Estratto del documento:

------------

Come dire che il film distrugge il libro più di quanto non se ne serva. Ma, allora, direte, perché dichiarare il film ispirato a quel libro? Lo spiega lo stesso Giordana sul Corriere: perché, prima ancora che fosse scelto il regista, la produzione aveva (sconsideratamente) acquistato i diritti del libro e quindi c’era un obbligo contrattuale in questo senso.

Alla fine, quella sponsorizzazione si è rivelata un autogoal, però il film ha dei meriti innegabili.
Vorrei ricordare che le due inchieste svolte dall’Isec fra gli studenti delle medie superiori milanesi nel 1999 e nel 2009 avevano accertato che la maggioranza degli intervistati riteneva la strage opera delle Br (quasi il 40%) o della Mafia (circa il 20%) mentre solo l’8% parlava dei fascisti ed il 4% dei servizi segreti. E questo, nella città dove ogni 12 dicembre c’è un corteo studentesco per ricordare la strage. Dunque, partiamo da questo dato.

Il film indica chiaramente le responsabilità del gruppo Freda-Ventura (anche se lascia fuori quello che è emerso nell’inchiesta Salvini), indica le coperture che i servizi italiani gli dettero prima e dopo la strage, parla del ruolo dei colonnelli greci e dei servizi americani. Non dice apertamente, ma lascia intendere chiaramente che Pinelli non è caduto giù per disgrazia o suicidio, favole inventate dalla Questura per cavarsi dall’accusa di omicidio.

Scusate se è poco: in tempi come questi ci vuole coraggio per sostenere cose così. E se noi delle generazioni over cinquanta queste cose le sappiamo per averle vissute ed aver letto tanto nel quindicennio successivo alla strage, le generazioni più giovani queste cose le ignorano. Da docente a contatto con i ragazzi che arrivano freschi dalle medie superiori e che hanno idee molto approssimative sulla storia recente del nostro paese, devo dire che questo film è uno strumento prezioso da non sottovalutare.

Poi ci sono molte omissioni, come lamenta Stajano, siamo d’accordo, ma un film deve far stare dentro tutto in due ore e deve operare tagli anche brutali, soprattutto quando ha per le mani una storia intricata come Piazza Fontana.

Ci sono anche passaggi che ci lasciano perplessi (Borghese che si scaglia con veemenza contro i “macellai”, episodio storico di cui non si ha notizia ed assai improbabile peraltro non necessario nell’economia del film; un po’ troppa glassa zuccherosa su Calabresi e Moro; una versione un po’ caricata di Saragat e degli anarchici e di Valpreda, ecc.) ma, a guardare la cosa nel complesso, si tratta al massimo di “peccati veniali” ampiamente compensati dai meriti del film.

------------

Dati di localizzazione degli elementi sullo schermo

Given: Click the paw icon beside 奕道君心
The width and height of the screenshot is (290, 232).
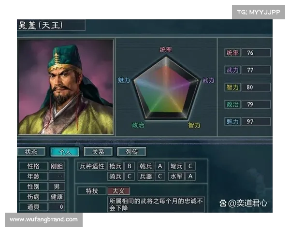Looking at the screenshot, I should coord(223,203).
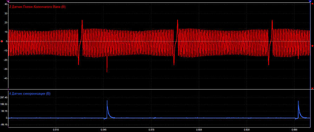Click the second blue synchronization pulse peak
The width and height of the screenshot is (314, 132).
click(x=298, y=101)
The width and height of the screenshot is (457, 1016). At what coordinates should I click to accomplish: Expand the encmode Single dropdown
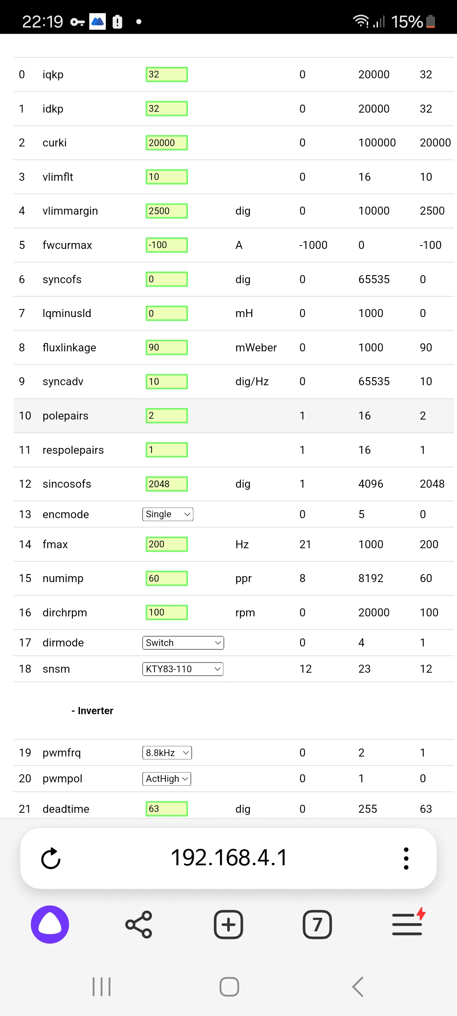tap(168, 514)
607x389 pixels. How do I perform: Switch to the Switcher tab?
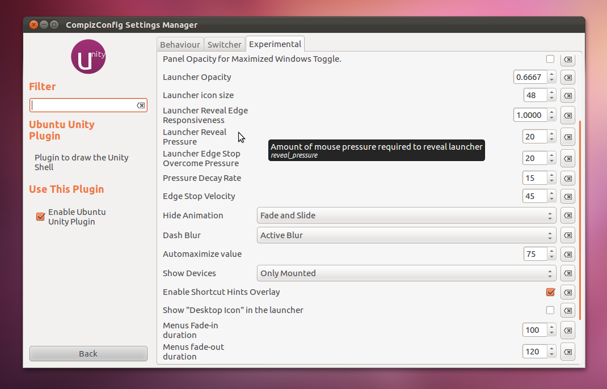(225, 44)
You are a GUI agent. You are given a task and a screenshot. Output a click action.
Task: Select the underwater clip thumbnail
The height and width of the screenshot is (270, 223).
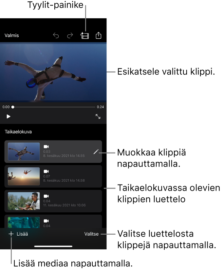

------------

Compito A: Trascriva dall'estratto sul film dedicato a Piazza Fontana il passo che va da "Alla fine, quella" fino a "da questo dato." compreso.
Compito B:
Risponda alle seguenti domande sull'estratto relativo al film dedicato a Piazza Fontana:
(i) In quali anni l'Isec svolse le due inchieste fra gli studenti delle medie superiori milanesi?
(ii) Perché la produzione aveva l'obbligo contrattuale di dichiarare il film ispirato al libro?
(iii) In quanto tempo, secondo l'estratto, un film deve far stare dentro tutto?
Le righe non hanno alcun legame con l'estratto.

Risposta al compito A:
Alla fine, quella sponsorizzazione si è rivelata un autogoal, però il film ha dei meriti innegabili.
Vorrei ricordare che le due inchieste svolte dall’Isec fra gli studenti delle medie superiori milanesi nel 1999 e nel 2009 avevano accertato che la maggioranza degli intervistati riteneva la strage opera delle Br (quasi il 40%) o della Mafia (circa il 20%) mentre solo l’8% parlava dei fascisti ed il 4% dei servizi segreti. E questo, nella città dove ogni 12 dicembre c’è un corteo studentesco per ricordare la strage. Dunque, partiamo da questo dato.

Risposta al compito B:
(i) Nel 1999 e nel 2009.
(ii) Perché, prima ancora che fosse scelto il regista, aveva acquistato i diritti del libro.
(iii) In due ore.